Sosok George Floyd Kecil dan Kehidupannya

Floyd adalah penduduk Houston, Texas. Dia besar di lingkungan di jantung kota komunitas kulit hitam, Third Ward, bagian selatan pusat kota.

Penyanyi Beyonce juga tumbuh di sana, seperti halnya adegan musik blues Bayou City. Drake, seorang rapper Kanada, memberi penghormatan kepada semangat musiknya, dan Floyd sendiri dianggap memiliki bakat rap ala bar sebagai bagian dari grup hip-hop pada 1990-an di Houston.

Tetapi kemiskinan, perpecahan rasial dan ketimpangan ekonomi menandai sejarahnya juga, seperti kota-kota Amerika lainnya. Dirusak oleh pemisahan di Abad ke-20, Third Ward yang ditinggalkan Floyd dalam beberapa tahun terakhir telah melihat kekerasan geng dan ketegangan karena perumahan.

" Setiap kali saya bertemu seseorang yang bukan dari sana, orang-orang ini akan berkata seperti 'bung, ya Tuhan, saya belum pernah melihat kemiskinan seperti ini," kata Ronnie Lillard, seorang warga dari wilayah itu kepada BBC, dilansir Senin, 1 Juni 2020.
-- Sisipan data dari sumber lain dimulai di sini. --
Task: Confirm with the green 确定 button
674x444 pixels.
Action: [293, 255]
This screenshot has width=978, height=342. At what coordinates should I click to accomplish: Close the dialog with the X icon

" Orang-orang masih tinggal di gubuk-gubuk senapan yang didirikan pada tahun 1920-an. Kemiskinannya menyeluruh... dan karena dari daerah itu, sulit untuk melarikan diri," kata Lillard, seorang rapper yang melakukan pertunjukan dengan nama Reconcile.

 

4 dari 4 halaman

Atlet Bertalenta

Lillard mengatakan, Floyd dikenal di sekitar proyek dewan perumahan, Cuney Homes.

" Cuney Homes dikenal sebagai 'Batu Bata' dan jika kamu dari sana mereka memanggilmu 'tukang batu'. Dia seorang tukang batu," ujarnya.

Tumbuh sebagai seorang atlet berbakat yang tingginya enam kaki dan enam inci, teman-teman yang mengenal Floyd saat remaja menggambarkannya sebagai " raksasa lembut" yang bersinar di lapangan dalam dua cabang olahraga, bola basket dan juga sepak bola Amerika.

" Saya terpesona, karena pada usia 12 tahun usianya enam kaki," kata Jonathan Veal, seorang teman masa kecil dan mantan rekan satu tim Floyd, kepada media setempat.

" Saya belum pernah melihat orang setinggi itu sebelumnya," lanjutnya.

Di Sekolah Menengah John Yates, ia memakai nomor 88 di posisi ujung ketat untuk tim sepak bola, dan kemudian direkrut untuk bermain bola basket di South Florida State College di Avon Park, Florida, tempat ia menjadi mahasiswa dari tahun 1993 hingga 1995, menurut CNN.

Dia kembali ke Texas dan lanjut kuliah di Universitas A&M Texas, Kingsville, tetapi tidak sampai selesai.

Hidupnya kemudian berubah, dengan serangkaian penangkapan karena pencurian dan kepemilikan obat-obatan yang berpuncak pada tuduhan perampokan bersenjata pada tahun 2007, di mana ia dijatuhi hukuman lima tahun penjara.

Setelah bebas, dia ikut kegiatan pelayanan keagamaan dan berniat untuk berubah, termasuk mengubah lingkungannya.

" Sementara dia berupaya mengubah hidupnya sendiri, dia juga memperhatikan komunitasnya," kata Lillard.